Here is an example from the Hashcat documentation based on the combination of two dictionaries:
Hashcat then associates each word with every other word, and tests the following passwords:
The tool can also add punctuation marks like hyphens (-), exclamation marks (!) And other special characters to create a final list of words with passwords like “yellow car!” “And” Vélobleu! », Etc.
– Mask attack
Many users use passwords by adopting a certain type of sequence. For example, a capital letter followed by six letters plus a number at the end is a fairly common format for older passwords like “Bananas1”. Instead of trying to force all possible passwords, Hashcat allows you to search for all passwords in this format, which greatly reduces the number of possible guesses, if, indeed, the password in question is in this format.
The Hashcat documentation explains why a mask attack is often faster in terms of magnitude than a brute force attack:
– In traditional brute force attacks, the character set must contain all uppercase letters, all lowercase letters and all numbers (also called “mixalpha-numeric”). If the password contains 9 characters, the iteration must contain 62 ^ 9 (13.537.086.546.263.552) combinations. Suppose the cracking speed is 100M / s, it will take more than four years to complete the operation.

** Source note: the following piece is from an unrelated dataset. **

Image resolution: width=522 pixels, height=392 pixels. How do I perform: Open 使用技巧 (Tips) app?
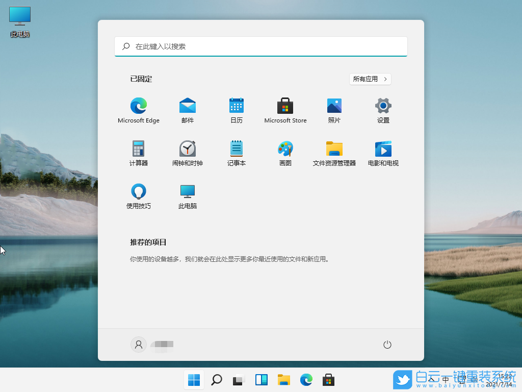pyautogui.click(x=138, y=192)
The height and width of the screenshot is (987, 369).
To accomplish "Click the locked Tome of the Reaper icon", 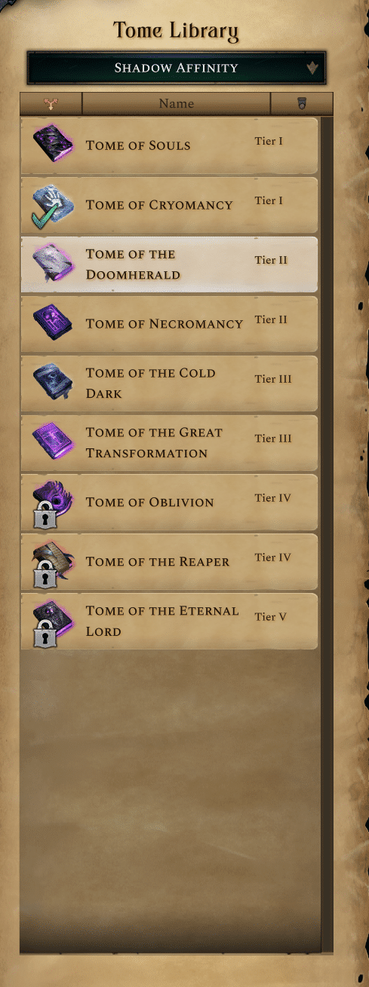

– Mask attack exploits human habits and the way they understand passwords. The password above corresponds to a simple but common pattern. A name and a year are attached. We can also configure the attack to try capital letters only on the first position, because it is very rare to see a capital letter in second or third position. In short, with a mask attack, we can reduce the keyboard space to 52 * 26 * 26 * 26 * 26 * 10 * 10 * 10 * 10 (237,627,520,000) combinations. With the same cracking speed of 100M / s, it only takes 40 minutes.
– Rules-based attack
If the easiest options don’t work and if you have a clear idea of how the target builds their password, the Hashcat tool offers, to conduct a rules-based attack, press a syntax close to the programming language, in which you can specify the type of passwords to test. “Rule-based attack is one of the most complex modes of attack,” says the Hashcat website. “A rule-based attack is like using a programming language to generate passwords. It involves functions to modify, cut or extend the sequences of words and conditional operators to skip some, etc. From this point of view, a rule-based attack is the most flexible, precise and effective of attacks. ” If the learning curve to start with Hashcat is small, learning the syntax of Hashcat rules quickly becomes difficult.
– Brute force attack
Finally, if all else fails, there is nothing left to do but pray and hope that the Hashcat brute force attack succeeds before our Sun becomes a nova and engulfs the Earth. But you never know: you can be lucky!